The “h” and “w” in the raw data file name indicate the maximum height and width of the bump. For example, the 1h1w.dat file name is the result when the bump height is 1 and the width is 1. “dl” indicates the peak distance of groove, “0.013shear_t” indicates that the background shear flow is 0.013 and cell is trapped,and “0.014shear_e” indicate that the background shear flow is 0.014 and the cell is escaped.”base” indicates the base case, “hf” indicates the flagellar amplitude, “kf” is the flagellar wave number and “lf” indecates the flagellar length. “Nobump_NoWall_1fla.dat” is the cell free speed result for Figure 2f without wall.“zone_shear_data.txt” is the result file for plotting Figure 6a.

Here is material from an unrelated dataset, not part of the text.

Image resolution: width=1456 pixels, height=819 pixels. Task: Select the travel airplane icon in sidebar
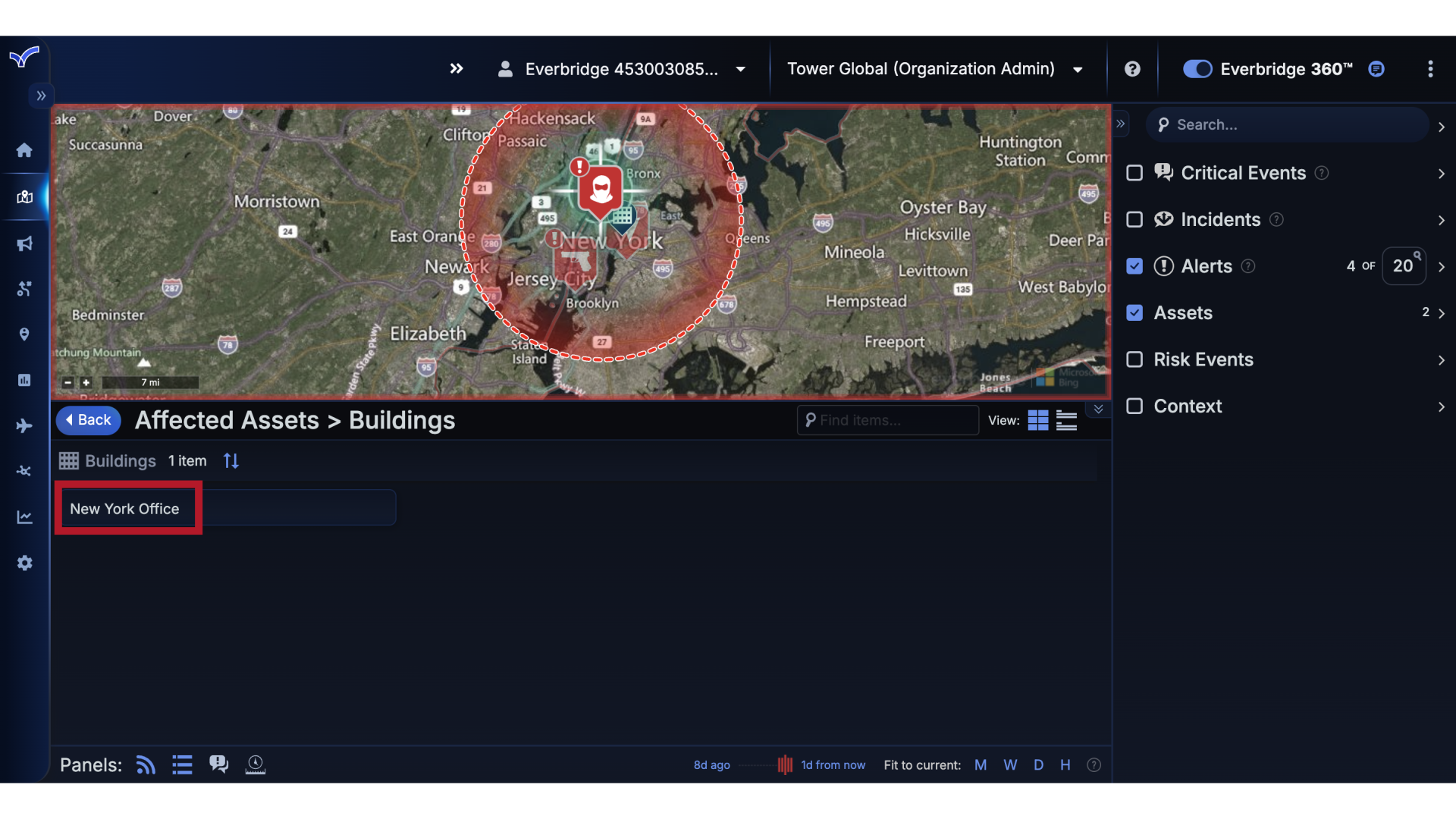pos(25,425)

Variables in the raw data files
t:time
x:the location of cell body center on x-axis direction
y:the location of cell body center on y-axis direction
z:the location of cell body center on z-axis direction
u:Component of the bacterial velocity vector in the x-axis direction
v:Component of the bacterial velocity vector in the y-axis direction
w:Component of the bacterial velocity vector in the z-axis direction
omgx:Component of the bacterial angular velocity vector in the x-axis direction
omgy:Component of the bacterial angular velocity vector in the y-axis direction
omgz:Component of the bacterial angular velocity vector in the z-axis direction
bvh11:Component of the bacterial body orientation vector in the x-axis direction
bvh12:Component of the bacterial body orientation vector in the y-axis direction
bvh13:Component of the bacterial body orientation vector in the z-axis direction
bvf11:Component of the bacterial flagellum orientation vector in the x-axis direction
bvf12:Component of the bacterial flagellum orientation vector in the y-axis direction
bvf13:Component of the bacterial flagellum orientation vector in the z-axis direction
Code
File: results_simulation\gnu_fig2e.txt
Description: Gnuplot code for drawing figure 2e.

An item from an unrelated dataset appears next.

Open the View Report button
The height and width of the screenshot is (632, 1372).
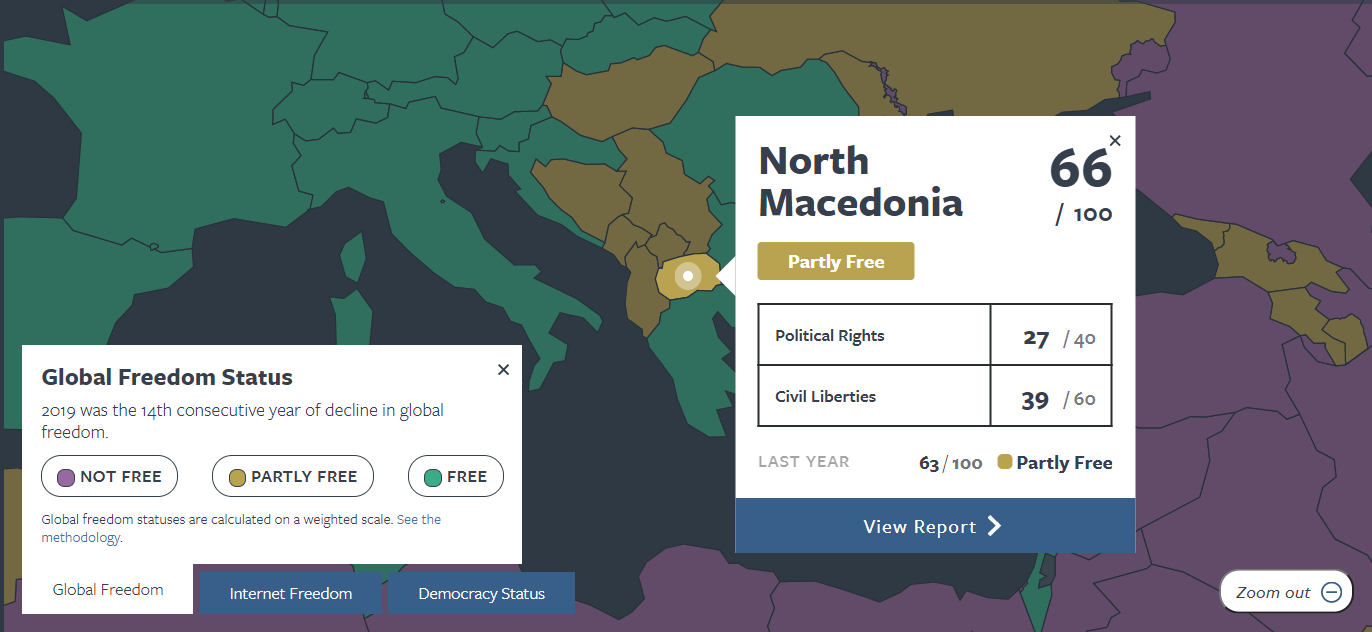click(x=935, y=526)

File: results_simulation\gnu_fig2f.txt
Description: Gnuplot code for drawing figure 2f.
File: results_simulation\gnu_fig3a.txt
Description: Gnuplot code for drawing figure 3a.

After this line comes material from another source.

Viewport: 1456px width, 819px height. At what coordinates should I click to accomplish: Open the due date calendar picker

File: results_simulation\gnu_fig3b.txt
Description: Gnuplot code for drawing figure 3b.
File: results_simulation\gnu_fig3c.txt
Description: Gnuplot code for drawing figure 3c.
File: results_simulation\gnu_fig3d.txt
Description: Gnuplot code for drawing figure 3d.
File: results_simulation\gnu_fig3e.txt
Description: Gnuplot code for drawing figure 3e.
File: results_simulation\gnu_fig3f.txt
Description: Gnuplot code for drawing figure 3f.
File: results_simulation\gnu_fig3g.txt
Description: Gnuplot code for drawing figure 3g.
File: results_simulation\gnu_figS2a.txt
Description: Gnuplot code for drawing figure S2a.
File: results_simulation\gnu_figS2b.txt
Description: Gnuplot code for drawing figure S2b.
File: results_simulation\gnu_figS2c.txt
Description: Gnuplot code for drawing figure S2c.
File: results_simulation\gnu_figS2d.txt
Description: Gnuplot code for drawing figure S2d.
File: results_simulation\gnu_figS2e.txt
Description: Gnuplot code for drawing figure S2e.
File: results_simulation\gnu_figS2f.txt
Description: Gnuplot code for drawing figure S2f.
File: results_simulation\gnu_figS2e.txt
Description: Gnuplot code for drawing figure S2e.
File: results_simulation\gnu_figS2f.txt
Description: Gnuplot code for drawing figure S2f.
File: results_simulation\gnu_fig5.txt
Description: Gnuplot code for each subplot in Figure 5 and Figure S3.
File: results_simulation\gnu_fig6a.txt
Description: Gnuplot code for drawing figure 6a.
File: results_simulation\gnu_fig6b.txt
Description: Gnuplot code for drawing figure 6b.
File: results_simulation\gnu_fig6c.txt
Description: Gnuplot code for drawing figure 6c.
File: results_simulation\gnu_fig6d.txt
Description: Gnuplot code for drawing figure 6d.
File:results_simulation\simulation_code.txt
Description: CUDA code for GPU computation using the boundary element method, with the main program and subroutines separated within a single file and properly commented. All computational results are executed on the GPU by this program with different parameters.